Given that the Eleventh Circuit appears to support Robinson, this Court will apply the three factor test put forth in Robinson to the facts of this case: (1) the reasons for the omission, (2) the degree of disruption that would result if the amendment were allowed, and (3) the prejudice to creditors.

First, at trial the Court heard testimony from the Debtors as to why the Credit Union debt was not included. It was clear to the Court that the omission was by inadvertence, a mistake. The Debtors' testimony was credible and candid. Furthermore, the Credit Union did not dispute this. The Credit Union has not made any argument that the Debtors acted with improper motive or intended to omit it from the Debtors' schedules. The Credit Union only asserts that it was left off of the bankruptcy schedules, and Debtors admit this. Based upon the admissions of the parties and the testimony at trial, the Court finds that the Credit Union was inadvertently omitted from the Debtors' schedules, and the Credit Union had no *270 notice or knowledge of the Debtors' case until after the expiration of the claims bar date.

Second, the Court finds that there would be no undue burden on the Court or the parties if the claim was allowed. The Debtors are allowed to amend their schedules at anytime before the close of the case under Rule 1009.

Third, there is no prejudice to the Credit Union or other creditors if the debt is discharged. Section 726(a)(2)(C) clearly authorizes the Credit Union to file a claim, even now, and fully participate in any distribution that may occur in this case. Since the Code allows this claim to still be filed by the Credit Union, it is still timely and is not excepted from discharge under § 523(a)(3)(A).

Based on the ambiguity of the term "timely" in § 523(a)(3)(A), the Court looks to the legislative history and other Code provisions to determine the meaning and intent of the nondischargeability statute. After reviewing the Congressional reports and finding that Congress intended to overrule the strict interpretation of § 17a(3) by its enactment of § 523(a)(3)(A), the Court concludes that the liberal interpretation is the correct interpretation. This is supported by the limited law of the Eleventh Circuit.

For these reasons, the Court GRANTS the Debtors' Motion to Reconsider and GRANTS the dischargeability of the Credit Union claim (number 17).

NOTES

[1] Debtors also filed a counterclaim, the success of which turned on the outcome of the main issue of notice in the adversary complaint. As such, no counterclaim arguments were heard at trial.

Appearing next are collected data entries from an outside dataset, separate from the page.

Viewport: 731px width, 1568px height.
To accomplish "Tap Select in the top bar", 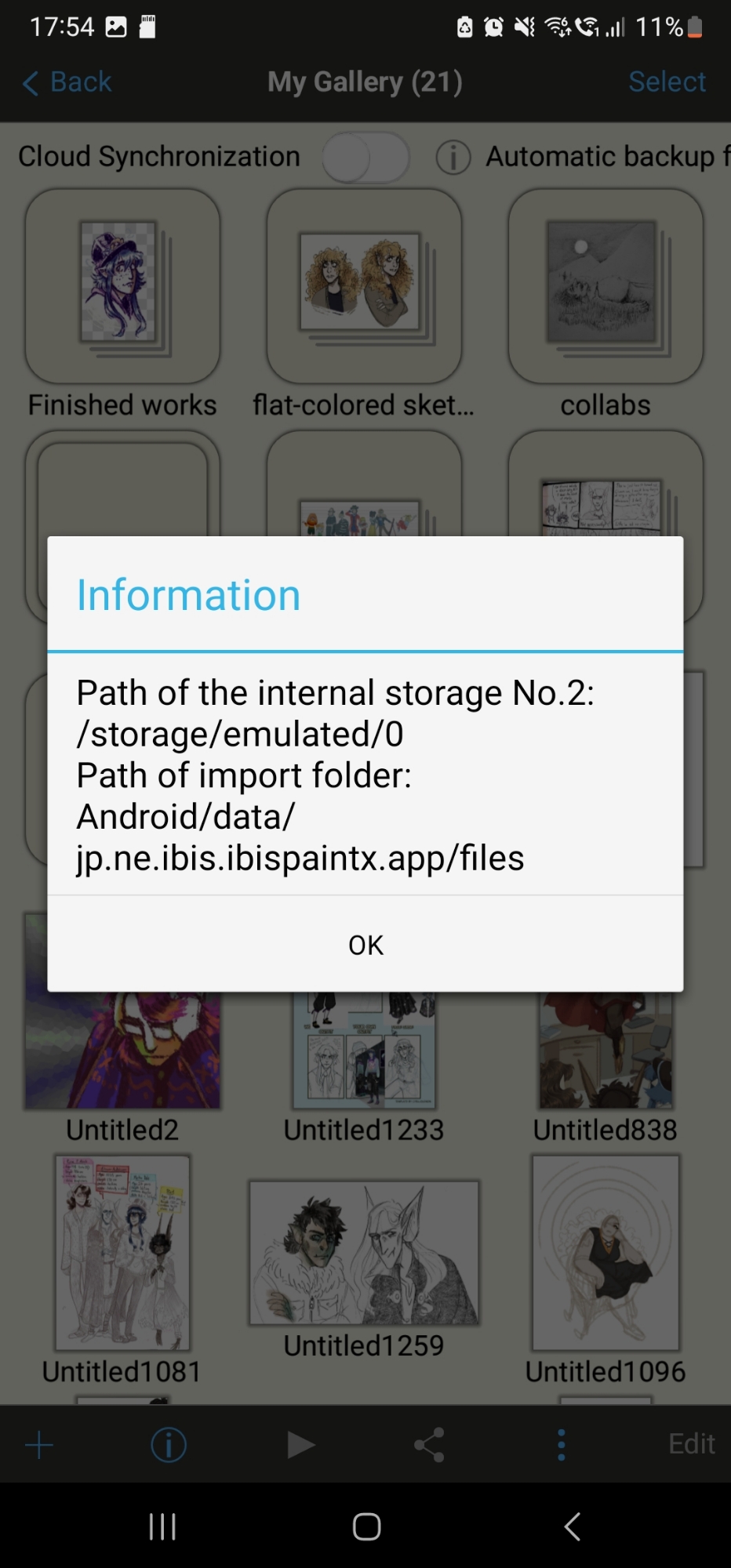I will [667, 82].
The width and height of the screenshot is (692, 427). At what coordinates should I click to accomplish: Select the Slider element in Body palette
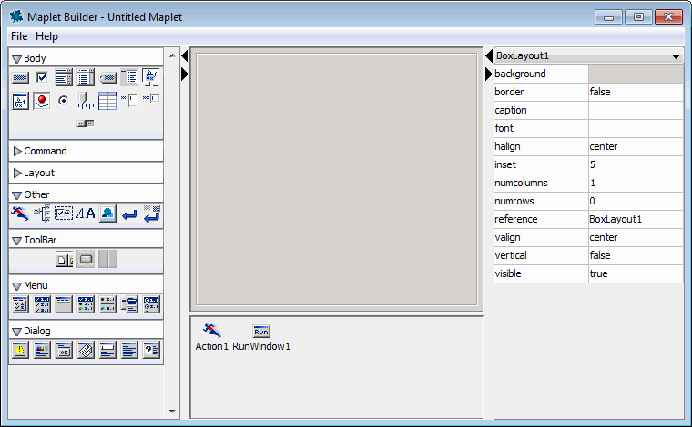[85, 100]
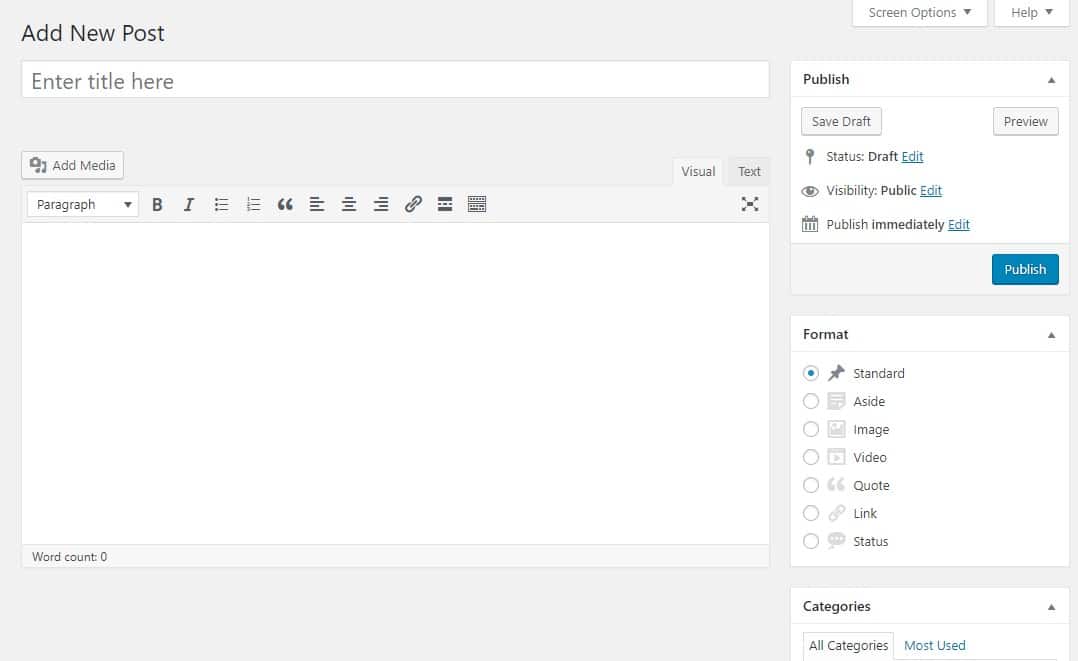This screenshot has width=1078, height=661.
Task: Apply blockquote formatting
Action: pos(285,204)
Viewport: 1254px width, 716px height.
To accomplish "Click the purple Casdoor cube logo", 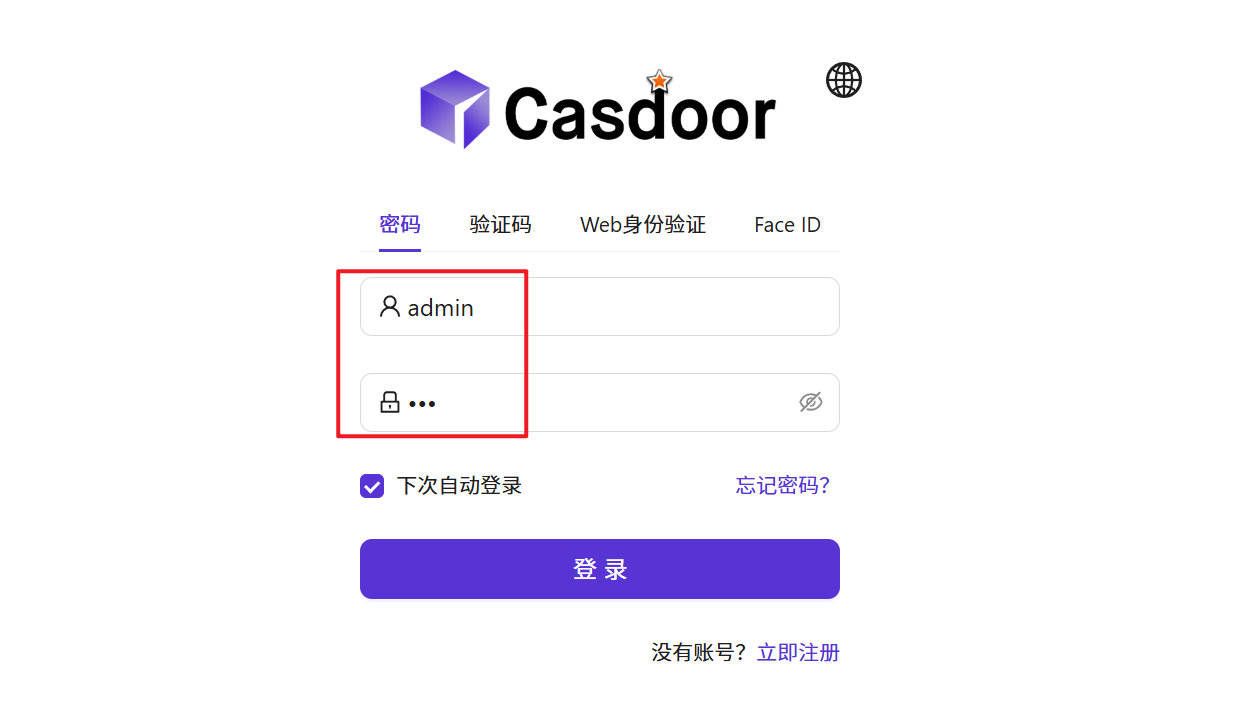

[2] In a chapter 7, no asset case, where no bar date has been set, section 523(a)(3)(A) is not even applicable. See Stone v. Caplan (Matter of Stone), 10 F.3d 285, 291 (5th Cir.1994); In re Stark, 717 F.2d 322 (7th Cir.1983) (setting of the bar date triggers § 523).

[3] While Robinson's reasoning has been subsequently applied to the question of dischargeability, this was not in the analysis of the Robinson decision. The sole issue in Robinson was the right of the debtor to amend his schedules (Rule 1009(a) did not yet exist).

[4] The Ninth Circuit has decided numerous cases on this § 523(a)(3)(A) issue and has interpreted the statute both strictly, as in Laczko, supra, and liberally, as in Brosman, supra. See Purcell v. Kahn (In re Purcell), 362 B.R. 465, 473-76 (Bankr.E.D.Cal.2007) for a discussion on the Ninth Circuit adopting both a liberal and strict interpretations regarding the dischargeability of claims filed after the passage of the bar date.